* **Text for analysis**:
:::
Sector players have warned that Africa risks falling further behind in global education unless urgent action is taken to address chronic underfunding and learning poverty, despite governments dedicating significant portions of their budgets to the sector.
Speaking at the Education Financing Symposium in Kampala, Tineyi Mawocha, Chief Program Officer and Africa Regional Director of Opportunity International, said the continent now accounts for the highest number of out-of-school children globally, with 61 million excluded from classrooms. Globally, 263 million children remain out of school.
Mawocha noted that even among those enrolled, millions are not acquiring basic literacy and numeracy. “About 70 percent of children in low- and middle-income countries completing primary school cannot read well enough to understand a simple story,” he said, citing World Bank data.
Despite African governments committing up to 20 percent of national budgets to education, low tax revenues and limited fiscal space have left funding gaps.
The global education finance market is estimated at $36.4 billion, with Africa accounting for just $5.4 billion, a figure expected to grow in the next five years.
Opportunity International has invested over $1 billion into education through 208 financial institutions in 32 countries, reaching 19 million children.
In Uganda, products such as school improvement loans and fee loans have enabled schools to expand and parents to keep children in class, with 85 percent of parents who accessed loans returning their children to school.
Mawocha cited platforms such as Furaha, developed with Standard Chartered Ventures, telecom companies, and financial institutions, which links to 25 million mobile wallets and supports fee payments for up to 6 million children across 14,000 schools in Uganda.
He stressed that building resilient education systems requires blended financing, inclusive models for girls and marginalised groups, technology to support teachers, and training for school leaders.
“Africa stands at a crossroads with the youngest and fastest-growing population. Our choices today will shape the continent’s future. Let us choose to invest in resilient, inclusive, and sustainable education systems that leave no child behind,” Mawocha urged.
:::
* **Data section**:
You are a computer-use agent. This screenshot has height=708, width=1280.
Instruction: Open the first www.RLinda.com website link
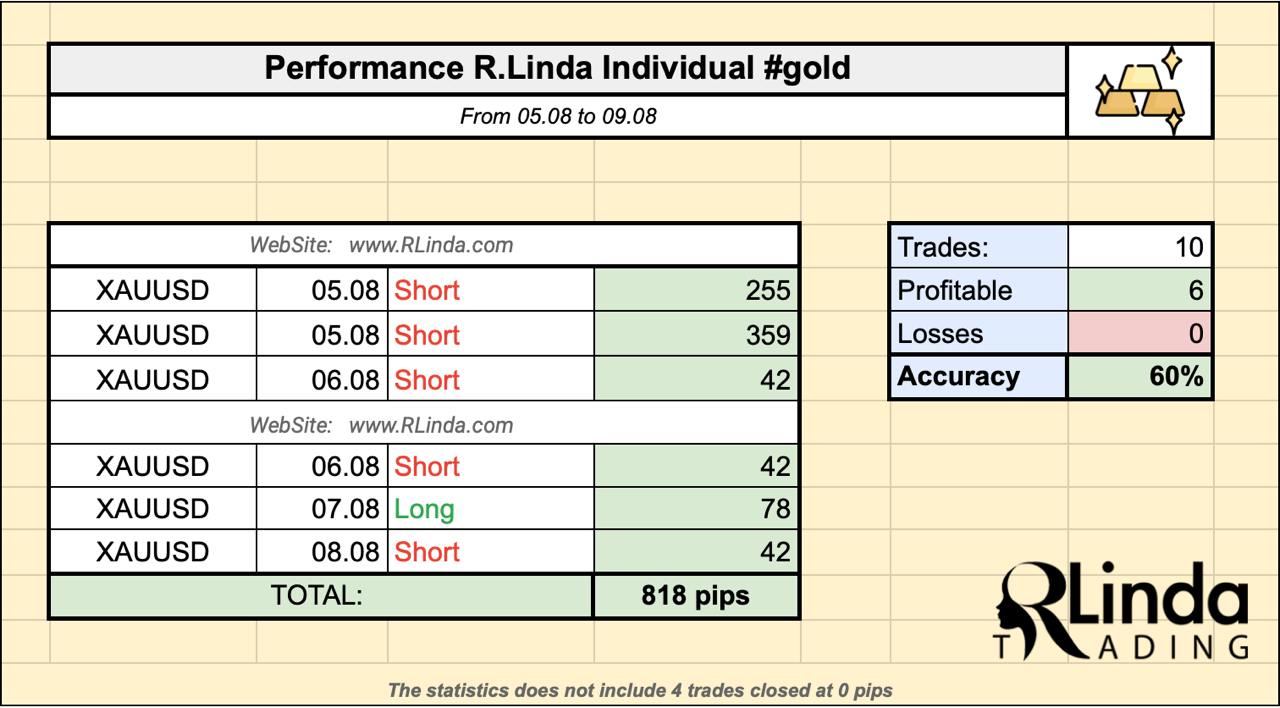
:::
* **Exercise set**:
**a.** According to the article on education financing in Africa, how many children in Africa are out of school?
**b.** Extend the article on education financing in Africa past its closing quotation.
The listing has no connection to the education financing article.

* **Answers for the exercise**:
**a.** 61 million.

**b.**
Fincom Technologies Chief Executive Officer Charity Mutagamba said the Covid -19 pandemic exposed the fragility of education financing, with many schools unable to sustain operations and thousands of learners dropping out.
“We must enable the education ecosystem to be sustainable. Schools need timely financing to run effectively and focus on quality learning, while parents must pay fees consistently to support operations,” Mutagamba said.
She added that beyond fees collection, technology can play a wider role in strengthening transparency and accountability in the sector.
“The innovations we have developed can support government in monitoring school financing, including capitation grants, while improving accountability at all levels. We are open to working with policymakers and other partners to ensure that education financing is transparent and better monitored,” Mutagamba said.
The symposium, held under the theme “Building a Resilient Education Value Chain”, brought together education officials, financial institutions, and civil society to discuss sustainable financing models for schools.
Mutagamba stressed that collaboration among stakeholders was essential to achieving lasting solutions.
“There is still a lot we can do, but we cannot do it alone. We must work together with government, financiers, and educators to come up with better solutions for our nation,” she said.